R. Michael Shanahan Endowed Professor and Department Chair, Department of Computer Science
Ran Libeskind-Hadas (born 1965) is an R. Michael Shanahan Professor at Harvey Mudd College. He received his A.B. in applied mathematics from Harvard University and his M.S. and Ph.D. in computer science from the University of Illinois at Urbana-Champaign in 1993. He has over 40 peer-reviewed publications in the areas of algorithms, computer networks, and computational biology. He has held two endowed chairs for effective teaching at Harvey Mudd.
Associate Dean for Undergraduate Affairs; School of Engineering and Applied Science
Peter Bogucki (pronounced bo-good’-ski) is associate dean for undergraduate affairs of the School of Engineering and Applied Science at Princeton University. In this capacity, Bogucki oversees the academic advising, progress, and professional development of over 1000 candidates for the Bachelor of Science in Engineering degree. He is closely involved with the advising of BSE students planning to study abroad and the development of opportunities for international study. Bogucki is an archaeologist who received his Ph.D. from Harvard University. He studies prehistoric settlements in Poland and has a particular interest in the spread of farming in Europe. Bogucki is the author of The Origins of Human Society (Blackwell, 1999) and the editor (with Pam J. Crabtree) of Ancient Europe 8000 B.C. – A.D. 1000: an Encyclopedia of the Barbarian World (Scribners, 2004) along with numerous articles in archaeological journals. See http://www.princeton.edu/~bogucki.

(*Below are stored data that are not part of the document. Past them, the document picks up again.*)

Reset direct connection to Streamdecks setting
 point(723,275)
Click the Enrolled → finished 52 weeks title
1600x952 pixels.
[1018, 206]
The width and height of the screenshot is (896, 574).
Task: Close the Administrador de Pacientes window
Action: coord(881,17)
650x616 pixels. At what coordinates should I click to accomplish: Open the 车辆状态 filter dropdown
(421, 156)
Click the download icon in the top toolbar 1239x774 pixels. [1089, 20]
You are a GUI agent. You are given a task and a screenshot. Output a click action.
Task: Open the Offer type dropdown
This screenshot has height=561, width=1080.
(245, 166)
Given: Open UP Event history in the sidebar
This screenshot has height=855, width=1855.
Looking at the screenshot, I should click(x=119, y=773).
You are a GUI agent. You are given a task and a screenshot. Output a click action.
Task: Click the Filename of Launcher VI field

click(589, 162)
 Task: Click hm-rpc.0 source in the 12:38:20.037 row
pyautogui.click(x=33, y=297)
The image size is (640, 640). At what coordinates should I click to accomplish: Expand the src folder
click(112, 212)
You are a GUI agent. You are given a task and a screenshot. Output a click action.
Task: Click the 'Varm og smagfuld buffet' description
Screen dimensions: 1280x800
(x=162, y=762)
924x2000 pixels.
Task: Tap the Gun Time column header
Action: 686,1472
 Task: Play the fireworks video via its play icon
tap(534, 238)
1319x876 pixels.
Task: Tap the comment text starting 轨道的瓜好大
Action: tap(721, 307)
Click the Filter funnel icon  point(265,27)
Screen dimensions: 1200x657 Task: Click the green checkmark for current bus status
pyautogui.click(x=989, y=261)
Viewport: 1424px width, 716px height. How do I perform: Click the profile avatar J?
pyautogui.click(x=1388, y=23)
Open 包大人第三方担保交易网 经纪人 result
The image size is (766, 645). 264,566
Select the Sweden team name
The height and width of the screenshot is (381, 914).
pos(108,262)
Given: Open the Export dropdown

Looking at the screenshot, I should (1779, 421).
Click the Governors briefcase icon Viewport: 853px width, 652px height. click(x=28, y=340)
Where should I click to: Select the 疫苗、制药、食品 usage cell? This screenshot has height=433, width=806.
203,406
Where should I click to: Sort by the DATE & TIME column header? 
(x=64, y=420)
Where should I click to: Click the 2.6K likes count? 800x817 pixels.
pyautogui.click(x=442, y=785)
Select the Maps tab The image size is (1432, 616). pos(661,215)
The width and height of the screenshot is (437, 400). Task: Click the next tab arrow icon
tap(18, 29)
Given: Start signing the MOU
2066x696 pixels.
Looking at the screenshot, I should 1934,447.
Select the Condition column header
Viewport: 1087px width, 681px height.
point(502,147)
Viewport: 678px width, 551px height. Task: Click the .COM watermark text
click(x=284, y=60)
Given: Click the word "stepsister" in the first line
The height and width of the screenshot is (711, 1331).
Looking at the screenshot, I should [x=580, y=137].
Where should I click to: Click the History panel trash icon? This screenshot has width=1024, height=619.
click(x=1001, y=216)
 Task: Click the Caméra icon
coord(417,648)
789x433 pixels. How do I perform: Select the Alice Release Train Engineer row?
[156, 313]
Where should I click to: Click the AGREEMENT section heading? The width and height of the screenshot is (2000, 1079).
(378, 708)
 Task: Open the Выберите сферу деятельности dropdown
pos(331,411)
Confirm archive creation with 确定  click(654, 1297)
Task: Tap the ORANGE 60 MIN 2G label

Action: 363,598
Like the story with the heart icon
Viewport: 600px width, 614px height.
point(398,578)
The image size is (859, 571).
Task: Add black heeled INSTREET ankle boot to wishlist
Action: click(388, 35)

Associate Professor of Computer Science
Brent Heeringa is an associate professor of computer science at Williams College where he has been since 2006. He received his Ph.D. from the University of Massachusetts, Amherst in 2006. His graduate work focused on models and algorithms for improving access to organized information with applications to web site design and optimal decision making. During the final year of his graduate studies, Brent helped several other computer scientists start Cogo Labs (formerly Adverplex)---a company dealing primarily with pay-per-click advertising. In 2009 Brent was a visiting scholar at Boston University where, with colleagues from BU and Harvard, he worked on combinatorial problems related to heaps. Brent's current research focus is on data structures, non-traditional data encodings, and information visualization.